Paulo Moreira Leite
Está descoberta a solução para a tragédia dos cães violentos: mordeu, morreu.
Considerando-se que eles já atacaram crianças, ameaçam vizinhos, carteiros, passantes e ainda seguem desfilando pelas calçadas, é mesmo de perguntar: onde foi parar o pessoal da pena de morte? Eles acham justo matar gente, mas ficam quietos quando o crime foi cometido por um cão? Cachorros delinqüentes, por assim dizer, não podem continuar passeando por aí como se fossem preciosos bichinhos de estimação.
Considerando-se que se cobram 117 reais de quem não usa cinto de segurança, cuja única função é proteger o dono do automóvel, por que não cobrar multa dez vezes maior de quem deixa solta uma fera capaz de atacar uma pessoa que não tem nada a ver com isso?
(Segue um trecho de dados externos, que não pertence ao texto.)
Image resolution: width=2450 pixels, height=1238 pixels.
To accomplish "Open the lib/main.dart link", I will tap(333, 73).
Um cão não precisa arrancar sangue para se transformar num problema. Basta ameaçar, dar medo, que já estará ferindo a liberdade das pessoas.
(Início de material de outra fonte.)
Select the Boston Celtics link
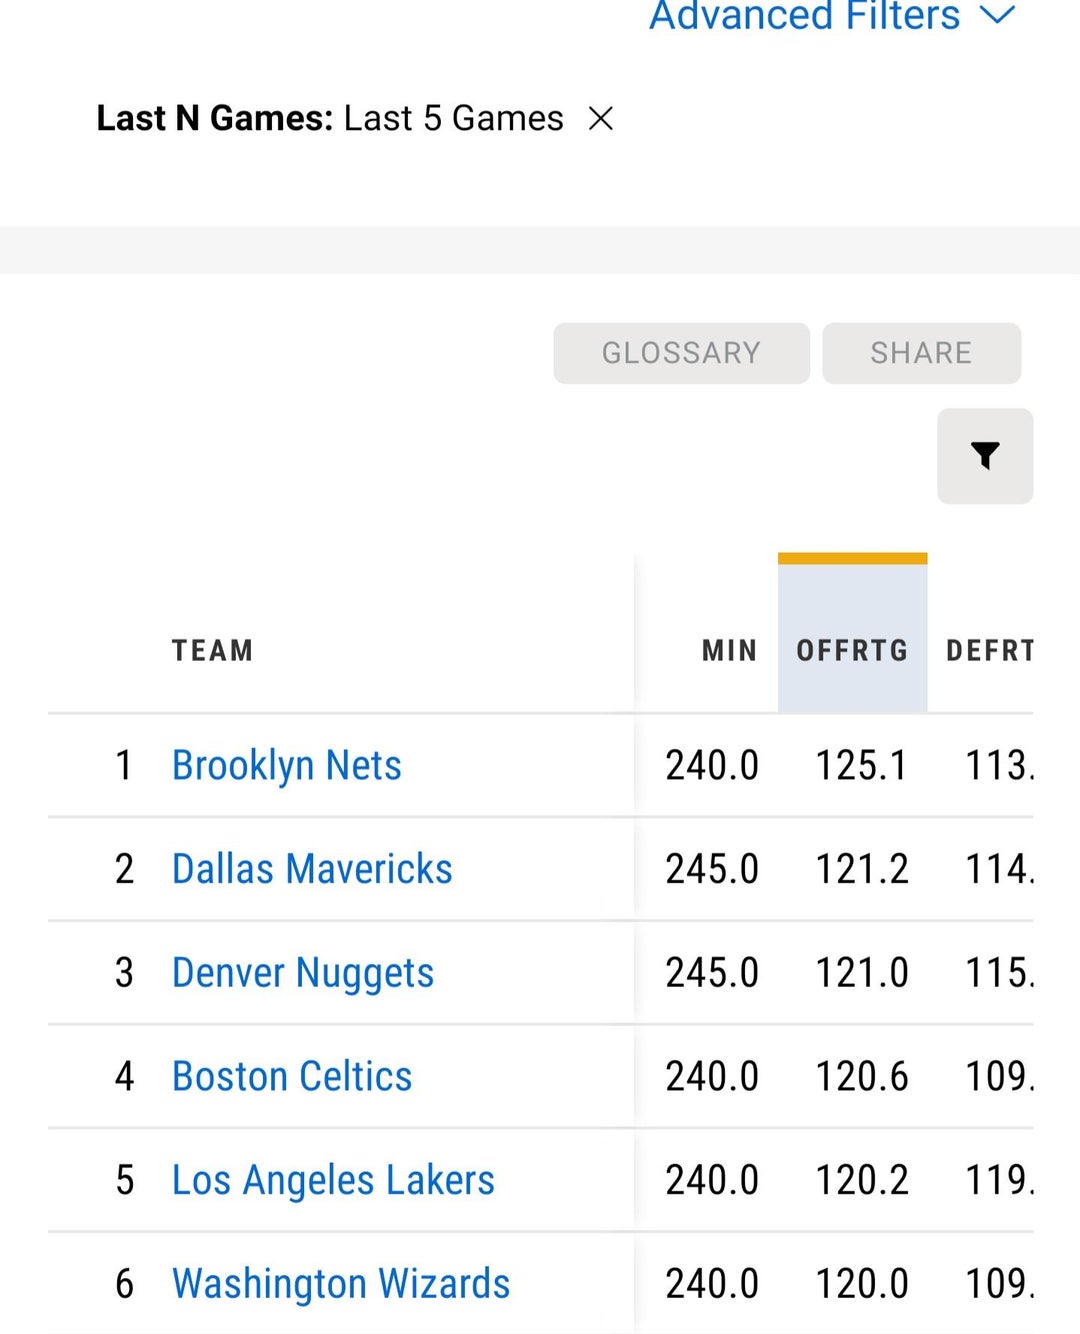Image resolution: width=1080 pixels, height=1334 pixels. (292, 1077)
O país anda com problemas demais – segurança, desemprego, trânsito – para ficar demonstrando cortesia e autocontrole com cachorros agressivos. Como se o problema estivesse em nós, as vítimas, daqui a pouco seremos obrigados a tomar novas lições de bom comportamento. Por exemplo: se você enxergar um cão agressivo se aproximando, mude de calçada. Se ele andar atrás, não corra. Se ele correr, fique quieto e não entre em pânico. Se nada disso funcionar, paciência: o dono promete que um novo ataque não vai repetir-se. Donos de cães agressivos nunca admitem que têm uma fera perigosa em casa. Sempre vêem o cachorro deles como um ente com características quase humanas.
Existe outra idéia no ar. É esta: vamos castrar os cães e a próxima geração será eliminada. Está bem. Pode funcionar. Mas, como se sabe, nem campanhas sanitárias para proteger seres humanos, como vacinação, alcançam todo mundo. Imagine-se no caso de cachorros.
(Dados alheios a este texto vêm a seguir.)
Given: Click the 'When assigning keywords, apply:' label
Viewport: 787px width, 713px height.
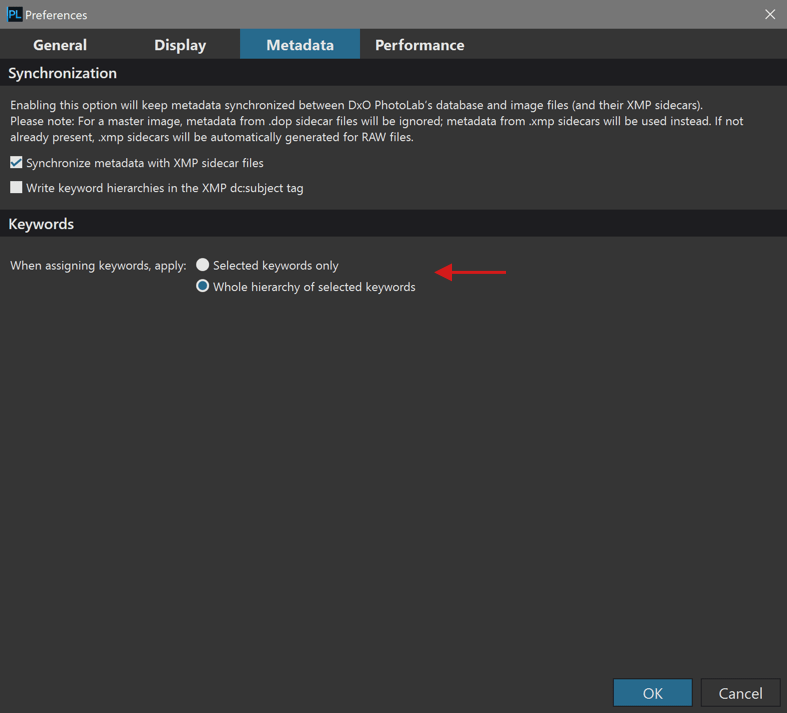Looking at the screenshot, I should point(98,265).

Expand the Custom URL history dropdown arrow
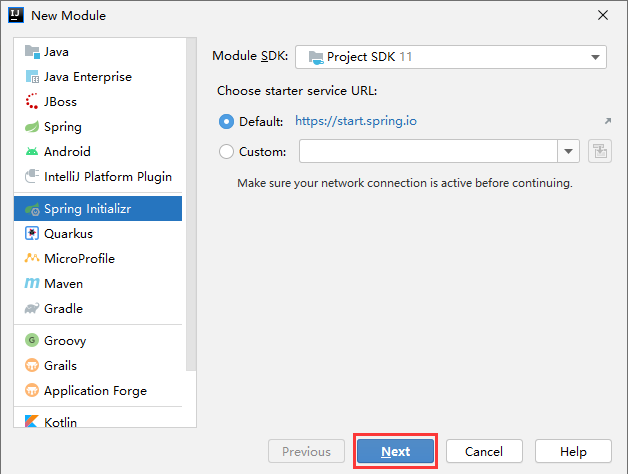coord(569,151)
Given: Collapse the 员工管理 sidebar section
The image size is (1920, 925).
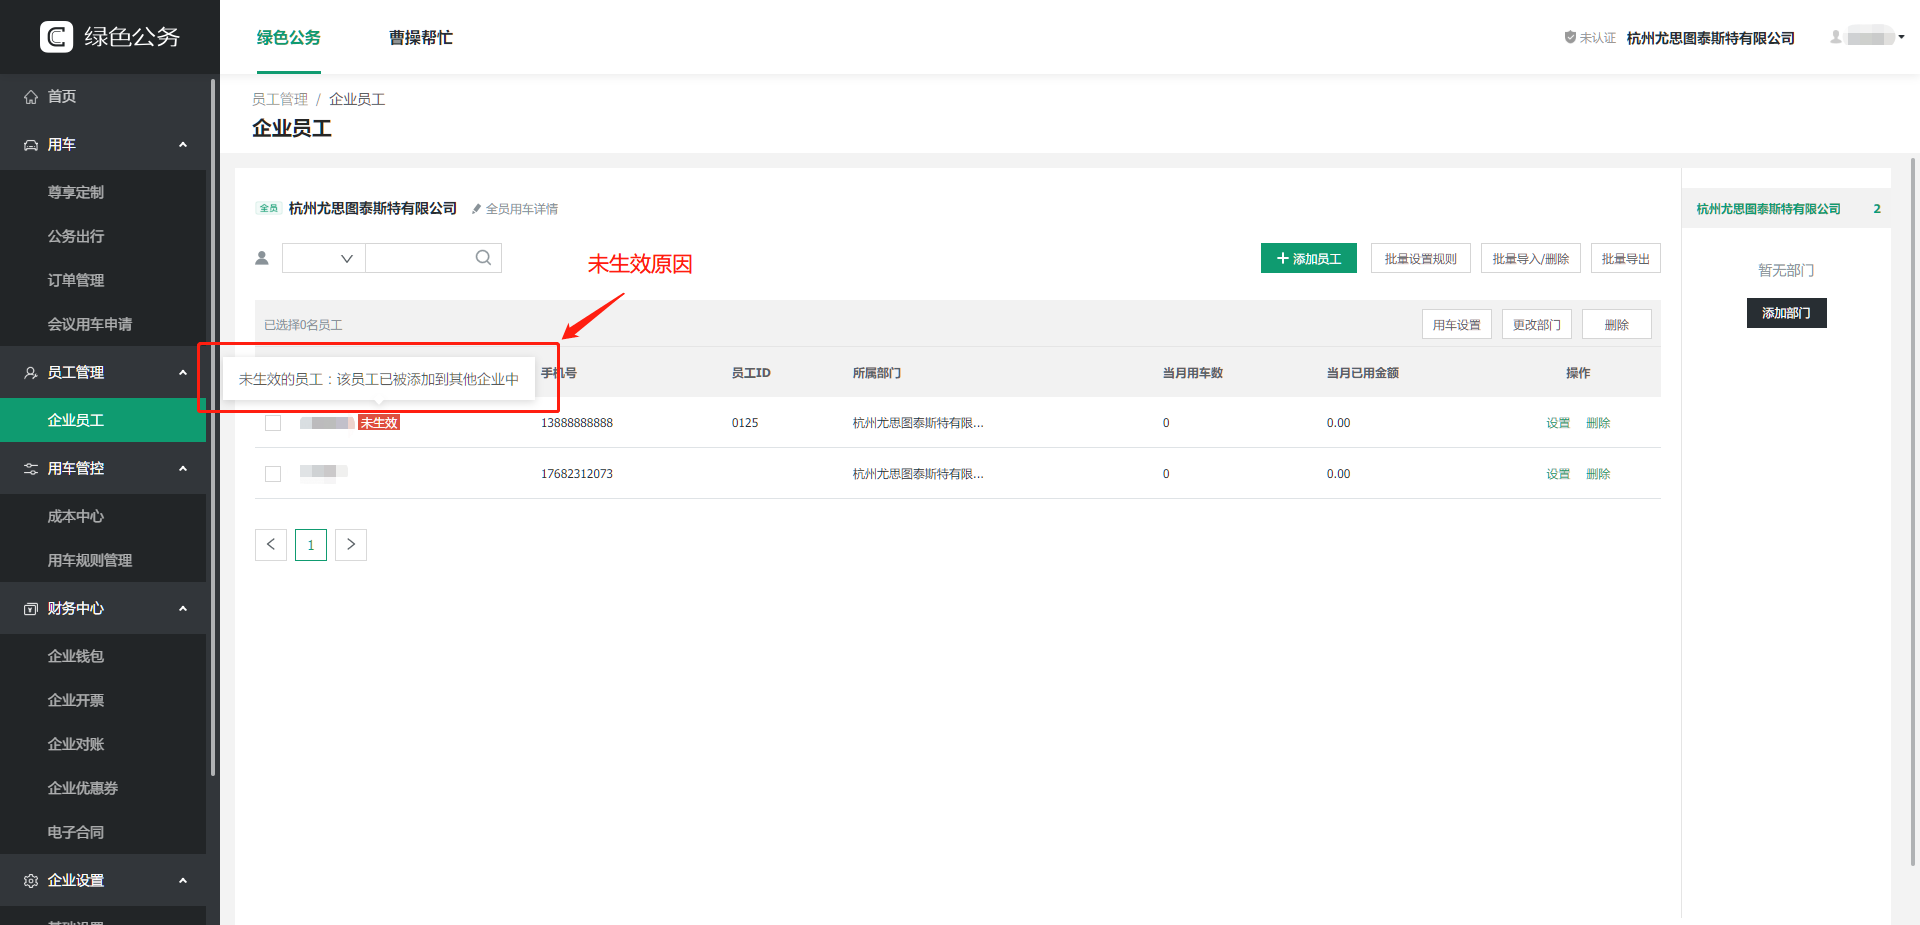Looking at the screenshot, I should coord(183,373).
A maioria das pessoas gosta de cães e faz muito bem. Eles são companheiros e brincalhões. Divertem os adultos e ajudam na educação afetiva das crianças. Não é desses animais que estamos falando, mas de feras agressivas que passeiam pelos supermercados, pelo parque num domingo, pela saída da escola. Tem gente que gosta de correr pelo bairro onde mora em companhia de um rottweiler – solto, muitas vezes.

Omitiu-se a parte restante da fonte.